Metabotropic receptors

are often G-protein-coupled receptors such as GABA_B receptors. These do not use ion channels in their structure; instead they consist of an extracellular domain that binds to a neurotransmitter and an intracellular domain that binds to G-protein. This begins the activation of the G-protein, which then releases itself from the receptor and interacts with ion channels and other proteins to open or close ion channels through intracellular messengers. They produce slow postsynaptic responses and can be activated in conjunction with ionotropic receptors to create both fast and slow postsynaptic potentials at one particular synapse.

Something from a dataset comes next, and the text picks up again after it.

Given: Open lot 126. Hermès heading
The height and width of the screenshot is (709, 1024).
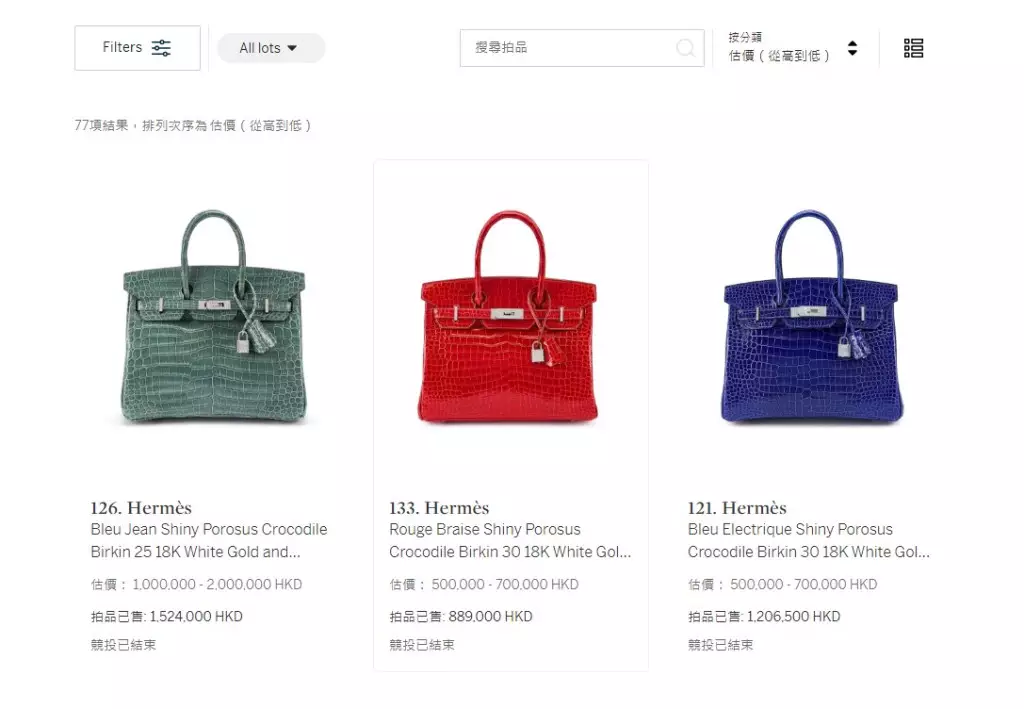Looking at the screenshot, I should tap(141, 507).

Metabotropic GABA receptors, heterodimers of R1 and R2 subunits, use potassium channels instead of chloride. They can also block calcium ion channels to hyperpolarize postsynaptic cells.

Significance

There are many applications of inhibitory postsynaptic potentials to the real world. Drugs that affect the actions of the neurotransmitter can treat neurological and psychological disorders through different combinations of types of receptors, G-proteins, and ion channels in postsynaptic neurons.
For example, studies researching opioid receptor-mediated receptor desensitizing and trafficking in the locus coeruleus of the brain are being performed. When a high concentration of agonist is applied for an extended amount of time, hyperpolarization peaks and then decreases. This is significant because it is a prelude to tolerance; the more opioids one needs for pain the greater the tolerance of the patient. These studies are important because it helps us to learn more about how we deal with pain and our responses to various substances that help treat pain. By studying our tolerance to pain, we can develop more efficient medications for pain treatment.

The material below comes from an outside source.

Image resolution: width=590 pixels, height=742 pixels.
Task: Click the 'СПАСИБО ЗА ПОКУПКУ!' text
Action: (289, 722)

In addition, research is being performed in the field of dopamine neurons in the ventral tegmental area, which deals with reward, and the substantia nigra, which is involved with movement and motivation. Metabotropic responses occur in dopamine neurons through the regulation of the excitability of cells. Opioids inhibit GABA release; this decreases the amount of inhibition and allows them to fire spontaneously. Morphine and opioids relate to inhibitory postsynaptic potentials because they induce disinhibition in dopamine neurons.
IPSPs can also be used to study the input-output characteristics of an inhibitory forebrain synapse used to further study learned behavior—for example in a study of song learning in birds at the University of Washington. Poisson trains of unitary IPSPs were induced at a high frequency to reproduce postsynaptic spiking in the medial portion of the dorsalateral thalamic nucleus without any extra excitatory inputs. This shows an excess of thalamic GABAergic activation. This is important because spiking timing is needed for proper sound localization in the ascending auditory pathways. Songbirds use GABAergic calyceal synaptic terminals and a calcyx-like synapse such that each cell in the dorsalateral thalamic nucleus receives at most two axon terminals from the basal ganglia to create large postsynaptic currents.
Inhibitory postsynaptic potentials are also used to study the basal ganglia of amphibians to see how motor function is modulated through its inhibitory outputs from the striatum to the tectum and tegmentum. Visually guided behaviors may be regulated through the inhibitory striato-tegmental pathway found in amphibians in a study performed at the Baylor College of Medicine and the Chinese Academy of Sciences. The basal ganglia in amphibians is very important in receiving visual, auditory, olfactory, and mechansensory inputs; the disinhibitory striato-protecto-tectal pathway is important in prey-catching behaviors of amphibians. When the ipsilateral striatum of an adult toad was electrically stimulated, inhibitory postsynaptic potentials were induced in binocular tegmental neurons, which affects the visual system of the toad.